As one critic of the HGN, Steven Rubenzer, has pointed out, even when officers are freshly trained and use an apparatus to determine the specific angle of the nystagmus onset, a 6-degree range of error is expected: “If a 6-point spread is acceptable, one officer may estimate 45 degrees at 42 degrees, another at 48. If the officers are consistent in their scoring, the first officer will score this clue much less often than the second will.”
How is the officer able to separate other observations about the suspect prior to the administration of the test to prevent these observations from contaminating his/her conclusions about the HGN test? Conducting the test out on the street, where there are many extraneous lighting and other conditions that could compromise the test’s validity, does not have the same reliability as a “double blind” experiment conducted by experienced researchers.
The second problem has to do with the validity of the HGN in predicting intoxication levels, even assuming that the test was properly administered. In other words, the test may not be an accurate measure of the very qualities it purports to measure.
Not a single one of the SFST field studies has been published in a peer-reviewed scientific journal. While I am not a scientist, I know from my years of working at the U.S. Environmental Protection Agency the importance of peer review. As Steven Rubenzer points out, “[p]eer review exposes the work to the criticism of other researchers and authors who may not share the same beliefs and purposes, and who have the training and experience in valid experimental design. The scrutiny that this process brings is crucial to detecting error and bias.”
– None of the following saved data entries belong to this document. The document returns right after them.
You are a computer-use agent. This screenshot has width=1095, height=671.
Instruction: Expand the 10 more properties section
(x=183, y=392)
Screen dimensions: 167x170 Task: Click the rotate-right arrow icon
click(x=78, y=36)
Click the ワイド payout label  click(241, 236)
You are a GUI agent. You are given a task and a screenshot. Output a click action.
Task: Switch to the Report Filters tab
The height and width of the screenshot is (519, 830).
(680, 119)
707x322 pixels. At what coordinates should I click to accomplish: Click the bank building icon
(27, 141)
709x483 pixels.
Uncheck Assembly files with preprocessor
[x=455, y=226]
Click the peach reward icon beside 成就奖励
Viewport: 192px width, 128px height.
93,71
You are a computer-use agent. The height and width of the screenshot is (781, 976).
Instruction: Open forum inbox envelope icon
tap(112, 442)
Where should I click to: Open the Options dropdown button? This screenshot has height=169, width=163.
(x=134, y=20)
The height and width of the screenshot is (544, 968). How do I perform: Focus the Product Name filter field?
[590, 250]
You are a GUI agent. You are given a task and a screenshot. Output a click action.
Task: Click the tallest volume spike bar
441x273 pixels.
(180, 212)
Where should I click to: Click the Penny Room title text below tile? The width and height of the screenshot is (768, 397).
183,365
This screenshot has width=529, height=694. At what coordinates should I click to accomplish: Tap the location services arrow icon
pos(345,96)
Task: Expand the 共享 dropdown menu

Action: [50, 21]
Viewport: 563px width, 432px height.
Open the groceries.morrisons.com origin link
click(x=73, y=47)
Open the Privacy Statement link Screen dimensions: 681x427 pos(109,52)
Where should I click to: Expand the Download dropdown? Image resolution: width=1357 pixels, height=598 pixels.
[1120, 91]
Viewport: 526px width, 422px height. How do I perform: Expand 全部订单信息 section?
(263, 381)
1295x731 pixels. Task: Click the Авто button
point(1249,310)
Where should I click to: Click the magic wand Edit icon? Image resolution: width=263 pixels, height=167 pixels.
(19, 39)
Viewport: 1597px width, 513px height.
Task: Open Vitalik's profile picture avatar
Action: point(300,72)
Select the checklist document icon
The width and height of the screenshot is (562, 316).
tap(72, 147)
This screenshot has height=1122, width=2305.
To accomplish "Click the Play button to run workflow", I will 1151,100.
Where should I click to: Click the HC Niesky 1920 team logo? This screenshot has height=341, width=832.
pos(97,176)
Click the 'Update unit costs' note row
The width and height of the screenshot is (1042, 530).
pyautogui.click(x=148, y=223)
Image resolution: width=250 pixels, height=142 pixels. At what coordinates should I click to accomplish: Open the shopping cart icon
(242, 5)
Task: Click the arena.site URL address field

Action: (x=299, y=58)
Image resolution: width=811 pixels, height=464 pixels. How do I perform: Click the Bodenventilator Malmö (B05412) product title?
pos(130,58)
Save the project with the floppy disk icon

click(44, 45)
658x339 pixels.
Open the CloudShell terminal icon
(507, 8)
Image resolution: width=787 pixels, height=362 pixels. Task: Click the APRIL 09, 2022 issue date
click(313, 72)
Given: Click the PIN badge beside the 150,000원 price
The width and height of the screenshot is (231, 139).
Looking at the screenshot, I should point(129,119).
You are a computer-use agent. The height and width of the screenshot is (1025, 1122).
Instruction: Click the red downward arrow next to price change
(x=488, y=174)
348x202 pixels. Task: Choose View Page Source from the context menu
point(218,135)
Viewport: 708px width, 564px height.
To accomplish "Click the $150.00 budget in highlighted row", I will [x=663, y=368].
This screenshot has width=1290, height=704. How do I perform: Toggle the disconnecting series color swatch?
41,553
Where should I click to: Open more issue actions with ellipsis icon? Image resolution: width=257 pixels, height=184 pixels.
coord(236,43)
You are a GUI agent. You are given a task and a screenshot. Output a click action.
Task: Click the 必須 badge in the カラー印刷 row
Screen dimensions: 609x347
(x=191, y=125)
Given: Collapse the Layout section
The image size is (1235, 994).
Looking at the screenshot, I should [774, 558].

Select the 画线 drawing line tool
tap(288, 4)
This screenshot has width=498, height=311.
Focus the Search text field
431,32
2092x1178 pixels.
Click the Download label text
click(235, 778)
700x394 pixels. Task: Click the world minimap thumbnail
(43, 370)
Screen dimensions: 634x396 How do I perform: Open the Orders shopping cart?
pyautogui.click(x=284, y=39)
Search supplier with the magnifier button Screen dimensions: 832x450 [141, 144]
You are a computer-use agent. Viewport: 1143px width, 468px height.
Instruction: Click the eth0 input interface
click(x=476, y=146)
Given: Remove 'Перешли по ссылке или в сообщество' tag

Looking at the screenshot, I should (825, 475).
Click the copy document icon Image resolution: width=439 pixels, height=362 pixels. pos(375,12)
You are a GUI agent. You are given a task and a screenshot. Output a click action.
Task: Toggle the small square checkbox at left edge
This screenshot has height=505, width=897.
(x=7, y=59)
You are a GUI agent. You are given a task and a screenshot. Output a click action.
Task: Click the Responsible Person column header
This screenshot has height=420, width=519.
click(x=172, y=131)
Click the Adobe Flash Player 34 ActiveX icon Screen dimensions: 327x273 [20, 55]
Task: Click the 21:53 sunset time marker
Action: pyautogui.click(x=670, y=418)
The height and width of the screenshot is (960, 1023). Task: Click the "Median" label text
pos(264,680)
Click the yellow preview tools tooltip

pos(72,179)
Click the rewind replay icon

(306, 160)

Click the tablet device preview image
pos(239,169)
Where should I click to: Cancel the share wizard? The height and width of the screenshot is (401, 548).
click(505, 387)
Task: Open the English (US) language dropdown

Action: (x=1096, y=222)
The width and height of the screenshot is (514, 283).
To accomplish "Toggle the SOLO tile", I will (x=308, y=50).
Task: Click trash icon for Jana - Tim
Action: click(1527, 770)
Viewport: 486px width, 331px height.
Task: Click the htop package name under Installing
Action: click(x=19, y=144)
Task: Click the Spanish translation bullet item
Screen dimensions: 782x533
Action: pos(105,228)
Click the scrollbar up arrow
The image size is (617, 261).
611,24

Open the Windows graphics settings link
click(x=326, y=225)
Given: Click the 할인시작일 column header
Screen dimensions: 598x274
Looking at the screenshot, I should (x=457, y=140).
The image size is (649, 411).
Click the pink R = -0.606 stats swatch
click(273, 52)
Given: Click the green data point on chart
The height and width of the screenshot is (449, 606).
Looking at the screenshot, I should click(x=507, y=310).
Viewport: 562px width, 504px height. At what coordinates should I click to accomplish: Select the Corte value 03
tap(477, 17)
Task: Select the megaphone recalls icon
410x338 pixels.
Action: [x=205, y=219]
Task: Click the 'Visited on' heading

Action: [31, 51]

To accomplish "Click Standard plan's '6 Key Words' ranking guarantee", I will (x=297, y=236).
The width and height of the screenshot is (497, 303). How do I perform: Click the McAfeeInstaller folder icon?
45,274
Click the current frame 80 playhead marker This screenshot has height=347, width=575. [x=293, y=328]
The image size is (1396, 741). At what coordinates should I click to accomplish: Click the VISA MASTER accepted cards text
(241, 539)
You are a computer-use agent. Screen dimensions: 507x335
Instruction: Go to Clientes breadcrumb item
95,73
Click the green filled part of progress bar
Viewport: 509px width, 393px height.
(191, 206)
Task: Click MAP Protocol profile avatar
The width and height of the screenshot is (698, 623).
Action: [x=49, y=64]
In addition to this general indictment of the SFST, there have been multiple other challenges to the specific methodology used to develop and validate the HGN test. For example, as at least one Board-certified ophthalmologist pointed out, again as reported by Steven Rubenzer, NHTSA’s recommendation of two seconds across each eye during the “smooth pursuit” component invites rapid intermittent eye movement (the jerking described by the manual) because it requires the eye to move too quickly. Other ophthalmologists have strongly recommended elimination of the distinct nystagmus at maximum deviation part of the test. They argue that fatigue can induce nystagmus at maximum deviation in 50 percent of people and that nystagmus persists after blood alcohol contents have fallen to zero.
In short, use of the HGN test provides fertile ground for a healthy challenge from defense counsel representing a person charged in D.C. with DWI, DUI, or OWI. A future post will discuss similar problems with the walk-and-turn and one-leg stand tests.